2 thoughts on “Writing about family”

  1. It’s one of the reasons your poems resonate. You make the personal universal and the universal personal.

    I have a private journal where I write a good deal about family issues. I touch on a few in the blog, sometimes, but keep a lot of my private life private. Not because there’s anything particularly scandalous about it (especially not right now), but because it’s mine. At the same time, if something comes up and I think my experience can help someone feel less alone, I am likely to post about it. It’s a difficult balance.

    Liked by 1 person

    1. Thanks, Devon.

      I can appreciate your keeping your writing about family mostly private. I would guess that it’s also helpful that most of your professional writing is fiction. Your family members or relationships could inform or underpin a character or situation in your story or play and no one would know that except you.

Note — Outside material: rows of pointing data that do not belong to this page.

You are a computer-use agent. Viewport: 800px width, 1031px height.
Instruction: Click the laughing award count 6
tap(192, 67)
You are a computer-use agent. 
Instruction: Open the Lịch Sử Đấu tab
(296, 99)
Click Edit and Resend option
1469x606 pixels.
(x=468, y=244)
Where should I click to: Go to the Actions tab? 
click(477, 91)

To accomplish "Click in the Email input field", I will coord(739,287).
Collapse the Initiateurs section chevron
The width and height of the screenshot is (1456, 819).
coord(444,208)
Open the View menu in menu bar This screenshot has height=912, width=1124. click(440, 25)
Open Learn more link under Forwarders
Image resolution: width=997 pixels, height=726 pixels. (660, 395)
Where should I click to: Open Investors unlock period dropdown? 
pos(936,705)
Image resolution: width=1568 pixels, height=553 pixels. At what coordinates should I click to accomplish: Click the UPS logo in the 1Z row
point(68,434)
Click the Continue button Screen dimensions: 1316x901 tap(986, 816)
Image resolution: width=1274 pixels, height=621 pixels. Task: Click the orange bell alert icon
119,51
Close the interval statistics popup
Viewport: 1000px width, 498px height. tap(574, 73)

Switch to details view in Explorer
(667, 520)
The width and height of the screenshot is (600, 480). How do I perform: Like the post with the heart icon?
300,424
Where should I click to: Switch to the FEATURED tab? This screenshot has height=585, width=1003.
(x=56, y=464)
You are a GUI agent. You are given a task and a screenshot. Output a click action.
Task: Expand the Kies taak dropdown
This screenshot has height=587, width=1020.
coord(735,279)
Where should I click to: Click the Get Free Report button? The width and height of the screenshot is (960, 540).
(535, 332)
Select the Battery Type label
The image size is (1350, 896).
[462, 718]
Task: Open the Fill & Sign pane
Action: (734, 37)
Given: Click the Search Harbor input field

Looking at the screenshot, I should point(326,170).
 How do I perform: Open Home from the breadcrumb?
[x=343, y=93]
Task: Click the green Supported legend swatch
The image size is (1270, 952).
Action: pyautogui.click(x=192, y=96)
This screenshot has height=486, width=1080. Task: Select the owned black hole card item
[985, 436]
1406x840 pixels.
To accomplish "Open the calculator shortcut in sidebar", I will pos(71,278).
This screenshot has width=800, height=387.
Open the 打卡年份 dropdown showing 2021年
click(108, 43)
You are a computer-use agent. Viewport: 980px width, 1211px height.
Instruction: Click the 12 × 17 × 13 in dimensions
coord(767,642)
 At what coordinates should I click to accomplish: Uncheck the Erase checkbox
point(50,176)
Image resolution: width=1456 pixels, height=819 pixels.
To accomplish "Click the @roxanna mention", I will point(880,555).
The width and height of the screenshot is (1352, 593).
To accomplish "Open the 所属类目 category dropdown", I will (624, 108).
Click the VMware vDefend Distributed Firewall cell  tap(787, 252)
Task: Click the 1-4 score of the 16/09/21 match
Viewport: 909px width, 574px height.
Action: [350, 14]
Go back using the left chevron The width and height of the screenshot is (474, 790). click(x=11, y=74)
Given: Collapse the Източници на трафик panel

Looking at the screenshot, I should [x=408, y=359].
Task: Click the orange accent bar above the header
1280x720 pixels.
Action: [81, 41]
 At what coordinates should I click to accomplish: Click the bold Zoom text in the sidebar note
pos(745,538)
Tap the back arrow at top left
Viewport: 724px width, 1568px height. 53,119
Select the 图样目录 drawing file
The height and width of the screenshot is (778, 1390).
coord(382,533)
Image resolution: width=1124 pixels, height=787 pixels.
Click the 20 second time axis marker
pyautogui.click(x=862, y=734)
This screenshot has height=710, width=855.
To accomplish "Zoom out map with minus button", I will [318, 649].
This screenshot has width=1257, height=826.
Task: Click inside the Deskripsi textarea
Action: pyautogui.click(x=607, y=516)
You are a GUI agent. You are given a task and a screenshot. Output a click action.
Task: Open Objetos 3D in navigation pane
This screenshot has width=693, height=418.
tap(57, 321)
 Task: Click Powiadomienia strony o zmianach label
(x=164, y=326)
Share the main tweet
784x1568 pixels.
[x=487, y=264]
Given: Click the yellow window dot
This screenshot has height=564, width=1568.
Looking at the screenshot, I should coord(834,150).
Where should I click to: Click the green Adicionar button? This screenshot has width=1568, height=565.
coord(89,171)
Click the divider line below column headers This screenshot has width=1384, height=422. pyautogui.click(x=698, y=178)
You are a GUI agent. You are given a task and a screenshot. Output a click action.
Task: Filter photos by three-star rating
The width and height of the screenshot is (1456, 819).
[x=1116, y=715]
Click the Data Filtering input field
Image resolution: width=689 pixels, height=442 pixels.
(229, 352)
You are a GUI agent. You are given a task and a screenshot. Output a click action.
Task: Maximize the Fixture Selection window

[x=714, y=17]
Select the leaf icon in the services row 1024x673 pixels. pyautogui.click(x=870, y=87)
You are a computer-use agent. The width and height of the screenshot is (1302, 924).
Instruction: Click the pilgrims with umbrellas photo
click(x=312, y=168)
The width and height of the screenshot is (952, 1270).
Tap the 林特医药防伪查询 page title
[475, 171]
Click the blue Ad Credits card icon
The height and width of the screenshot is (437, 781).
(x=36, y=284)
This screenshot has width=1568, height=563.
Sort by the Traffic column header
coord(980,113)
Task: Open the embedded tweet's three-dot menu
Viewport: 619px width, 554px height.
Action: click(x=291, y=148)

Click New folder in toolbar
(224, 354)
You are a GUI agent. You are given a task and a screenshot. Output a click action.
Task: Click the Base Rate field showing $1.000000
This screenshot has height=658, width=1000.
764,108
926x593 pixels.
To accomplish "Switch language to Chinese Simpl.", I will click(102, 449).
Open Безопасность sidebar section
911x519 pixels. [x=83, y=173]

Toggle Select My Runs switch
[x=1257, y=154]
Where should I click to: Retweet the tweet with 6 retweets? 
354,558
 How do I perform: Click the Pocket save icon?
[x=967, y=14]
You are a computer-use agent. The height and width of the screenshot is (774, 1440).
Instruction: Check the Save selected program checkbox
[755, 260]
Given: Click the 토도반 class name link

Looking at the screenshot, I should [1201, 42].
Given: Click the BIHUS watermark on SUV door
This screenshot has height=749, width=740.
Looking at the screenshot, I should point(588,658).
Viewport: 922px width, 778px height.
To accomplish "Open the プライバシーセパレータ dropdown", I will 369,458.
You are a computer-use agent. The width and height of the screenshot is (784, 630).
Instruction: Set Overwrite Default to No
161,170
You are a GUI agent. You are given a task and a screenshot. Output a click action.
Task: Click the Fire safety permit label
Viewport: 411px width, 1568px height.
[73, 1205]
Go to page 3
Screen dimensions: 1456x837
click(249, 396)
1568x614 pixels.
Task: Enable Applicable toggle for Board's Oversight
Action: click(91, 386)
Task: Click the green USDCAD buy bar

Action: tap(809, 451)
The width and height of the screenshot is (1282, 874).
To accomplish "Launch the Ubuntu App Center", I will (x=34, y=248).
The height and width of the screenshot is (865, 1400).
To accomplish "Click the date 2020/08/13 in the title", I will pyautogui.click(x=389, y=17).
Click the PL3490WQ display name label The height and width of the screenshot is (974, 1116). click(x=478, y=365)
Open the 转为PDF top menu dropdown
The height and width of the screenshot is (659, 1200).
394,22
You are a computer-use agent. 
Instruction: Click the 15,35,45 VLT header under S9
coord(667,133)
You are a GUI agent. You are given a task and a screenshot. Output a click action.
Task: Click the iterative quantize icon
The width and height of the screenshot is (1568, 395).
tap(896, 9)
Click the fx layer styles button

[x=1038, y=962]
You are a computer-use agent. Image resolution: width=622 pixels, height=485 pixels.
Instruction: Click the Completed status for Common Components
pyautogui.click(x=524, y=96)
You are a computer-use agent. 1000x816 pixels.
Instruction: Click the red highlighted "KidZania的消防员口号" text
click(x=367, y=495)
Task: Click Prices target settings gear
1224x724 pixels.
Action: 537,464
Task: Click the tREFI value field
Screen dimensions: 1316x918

      It’s one of the odd things about poetry that, even with poetic license and, sometimes, persona poems, the poet is often assumed to also be the speaker. We often make the mistake in workshop of referring to “you” rather than “the speaker.” Poetry seeks to express truth, which is only sometimes actual fact. Granted, my poems tend to be more fact than poetic license. Often, the spark of a poem is a coincidence or parallel that appears before me and lodges in my brain.

      Blog posts are different in that they are, for me, non-fiction. Then, it is a matter of how much of the story is appropriate to tell with precautions to protect family from repercussions.